Saying things Serling couldn't
The writers of "Replay" were allowed to be far more explicit in their point of view, far more active in their role as "a menacer of the public's conscience" than Serling ever was. This resulted in what was, depending on who you ask, either "the best of the first four episodes" or an episode whose "lack of subtlety waters down the impact of its message."
Sometimes, having the freedom to be as explicit as you want can have adverse affect on the point you're trying to make. By removing any sort of allegory, you might be denying viewers who don't already agree with your point the space to have their minds changed. A classic episode like "Eye of the Beholder" has a clear message about how beauty standards are subjective, but what makes the message effective is the way it pops up in the middle of what seems like a lightly spooky body horror story. To anyone who might not already be on board with the episode's message, those first 10 minutes of "Eye of the Beholder" lets them put their guard down, so that when the theme becomes clear, it hits hard.

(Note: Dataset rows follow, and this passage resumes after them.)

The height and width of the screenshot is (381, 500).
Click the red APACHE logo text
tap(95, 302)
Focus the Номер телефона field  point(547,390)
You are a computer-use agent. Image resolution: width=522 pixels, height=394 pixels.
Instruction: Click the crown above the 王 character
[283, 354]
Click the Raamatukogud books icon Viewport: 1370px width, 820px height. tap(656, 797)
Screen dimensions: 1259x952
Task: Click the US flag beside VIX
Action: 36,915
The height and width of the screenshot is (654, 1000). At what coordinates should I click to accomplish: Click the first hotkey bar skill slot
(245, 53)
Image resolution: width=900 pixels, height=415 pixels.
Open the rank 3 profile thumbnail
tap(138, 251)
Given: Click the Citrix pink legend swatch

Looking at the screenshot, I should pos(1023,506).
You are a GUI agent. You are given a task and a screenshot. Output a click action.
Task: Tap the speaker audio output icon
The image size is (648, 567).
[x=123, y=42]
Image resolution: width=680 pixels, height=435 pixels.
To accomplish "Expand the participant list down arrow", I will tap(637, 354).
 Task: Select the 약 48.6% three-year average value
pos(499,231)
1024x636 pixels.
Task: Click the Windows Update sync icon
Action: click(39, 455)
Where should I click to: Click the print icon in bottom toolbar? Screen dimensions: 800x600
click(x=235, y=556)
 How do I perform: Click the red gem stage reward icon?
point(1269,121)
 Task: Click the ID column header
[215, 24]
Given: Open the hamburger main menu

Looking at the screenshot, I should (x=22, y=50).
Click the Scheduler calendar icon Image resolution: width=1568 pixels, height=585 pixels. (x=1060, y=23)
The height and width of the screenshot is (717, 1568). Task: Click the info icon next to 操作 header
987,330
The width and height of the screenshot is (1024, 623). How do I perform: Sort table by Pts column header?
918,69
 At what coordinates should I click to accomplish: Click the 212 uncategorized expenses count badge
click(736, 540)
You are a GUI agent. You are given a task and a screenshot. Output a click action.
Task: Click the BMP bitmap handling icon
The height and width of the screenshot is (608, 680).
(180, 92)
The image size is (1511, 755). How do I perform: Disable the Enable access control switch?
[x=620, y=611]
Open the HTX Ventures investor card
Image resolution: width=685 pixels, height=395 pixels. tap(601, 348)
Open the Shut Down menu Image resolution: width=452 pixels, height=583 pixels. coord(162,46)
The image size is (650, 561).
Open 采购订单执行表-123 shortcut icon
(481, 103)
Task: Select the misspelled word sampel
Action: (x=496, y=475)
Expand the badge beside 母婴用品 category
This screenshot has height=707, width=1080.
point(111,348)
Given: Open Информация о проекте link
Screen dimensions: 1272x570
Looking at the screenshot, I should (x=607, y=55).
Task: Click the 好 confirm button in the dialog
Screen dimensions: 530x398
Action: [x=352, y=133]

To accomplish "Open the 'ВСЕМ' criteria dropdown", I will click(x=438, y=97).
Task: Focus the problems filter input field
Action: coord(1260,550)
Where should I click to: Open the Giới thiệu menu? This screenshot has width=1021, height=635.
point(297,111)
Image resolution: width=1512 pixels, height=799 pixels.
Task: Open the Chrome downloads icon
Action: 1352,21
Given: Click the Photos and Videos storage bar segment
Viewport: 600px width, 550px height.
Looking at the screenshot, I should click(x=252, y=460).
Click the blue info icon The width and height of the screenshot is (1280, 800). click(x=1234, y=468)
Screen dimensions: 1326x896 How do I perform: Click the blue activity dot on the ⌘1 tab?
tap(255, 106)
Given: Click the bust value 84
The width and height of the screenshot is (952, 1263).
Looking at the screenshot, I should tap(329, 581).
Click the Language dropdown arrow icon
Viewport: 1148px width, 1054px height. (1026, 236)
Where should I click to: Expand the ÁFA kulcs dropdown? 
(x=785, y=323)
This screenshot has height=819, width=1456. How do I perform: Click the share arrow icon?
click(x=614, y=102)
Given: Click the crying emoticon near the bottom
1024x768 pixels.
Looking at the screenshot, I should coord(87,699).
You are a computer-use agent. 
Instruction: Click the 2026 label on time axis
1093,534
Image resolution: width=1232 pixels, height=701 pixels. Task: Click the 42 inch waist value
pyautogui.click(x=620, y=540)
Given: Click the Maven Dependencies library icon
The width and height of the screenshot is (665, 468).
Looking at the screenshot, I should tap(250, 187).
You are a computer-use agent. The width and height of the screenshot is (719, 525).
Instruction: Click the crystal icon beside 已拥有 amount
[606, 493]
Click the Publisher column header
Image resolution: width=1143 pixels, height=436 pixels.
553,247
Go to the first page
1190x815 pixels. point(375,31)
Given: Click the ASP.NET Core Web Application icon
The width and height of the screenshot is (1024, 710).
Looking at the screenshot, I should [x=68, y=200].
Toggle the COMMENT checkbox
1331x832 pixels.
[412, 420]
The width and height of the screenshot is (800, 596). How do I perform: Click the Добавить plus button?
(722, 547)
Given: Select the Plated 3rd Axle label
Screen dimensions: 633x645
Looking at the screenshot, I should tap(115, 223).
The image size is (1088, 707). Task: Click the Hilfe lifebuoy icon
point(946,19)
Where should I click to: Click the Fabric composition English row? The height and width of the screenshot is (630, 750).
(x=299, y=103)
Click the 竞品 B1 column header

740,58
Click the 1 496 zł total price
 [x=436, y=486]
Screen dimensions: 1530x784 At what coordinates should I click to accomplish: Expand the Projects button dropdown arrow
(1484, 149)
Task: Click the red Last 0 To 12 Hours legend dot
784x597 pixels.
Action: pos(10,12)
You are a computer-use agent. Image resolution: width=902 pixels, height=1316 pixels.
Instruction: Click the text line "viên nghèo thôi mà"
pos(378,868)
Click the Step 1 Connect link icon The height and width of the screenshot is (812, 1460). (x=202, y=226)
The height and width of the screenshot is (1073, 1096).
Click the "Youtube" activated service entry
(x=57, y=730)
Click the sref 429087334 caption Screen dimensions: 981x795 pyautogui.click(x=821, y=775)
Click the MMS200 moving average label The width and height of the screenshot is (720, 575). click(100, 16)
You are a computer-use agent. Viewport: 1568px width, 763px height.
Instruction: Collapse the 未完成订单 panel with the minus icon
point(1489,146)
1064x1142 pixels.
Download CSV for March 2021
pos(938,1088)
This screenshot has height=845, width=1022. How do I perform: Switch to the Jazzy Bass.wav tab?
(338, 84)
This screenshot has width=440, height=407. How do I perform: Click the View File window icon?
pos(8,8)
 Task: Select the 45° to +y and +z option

"Replay," meanwhile, provides no false sense of security. From minute one, it's clear exactly what the episode is going to say. To any viewers who may not agree — whether they're a full-on Blue Lives Matter type or more of a "the police have a few bad apples" type — the episode puts their guards up from the start.
Not necessarily a worse approach
The fact that "Replay" isn't particular effective at changing people's minds about its core themes isn't necessarily a bad thing. Good art doesn't need to cater to everyone's sensibilities, nor does it really need to be educational. The target audience of "Replay" seems to be people who already agree; it's a cathartic exploration of a stressful, traumatic situation that plenty of people can relate to, one that doesn't bother to hold the hands of any viewers who don't agree with the premise.
Regardless of what you think of the modern "Twilight Zone," it does serve as a good example how much the TV landscape has changed since the '60s. "If Serling were here," producer Jordan Peele said in a 2019 interview about the reboot, "he'd have a lot to say and a lot of new episodes he couldn't have written back in his time."
You can argue the modern "Twilight Zone" could've benefitted from a little more subtlety, but the fact that they were allowed to go there at all is worth celebrating at least a little. The reboot didn't need to oblige the deeply conservative whims of the network executives Serling had to deal with, and that's undeniably a step up.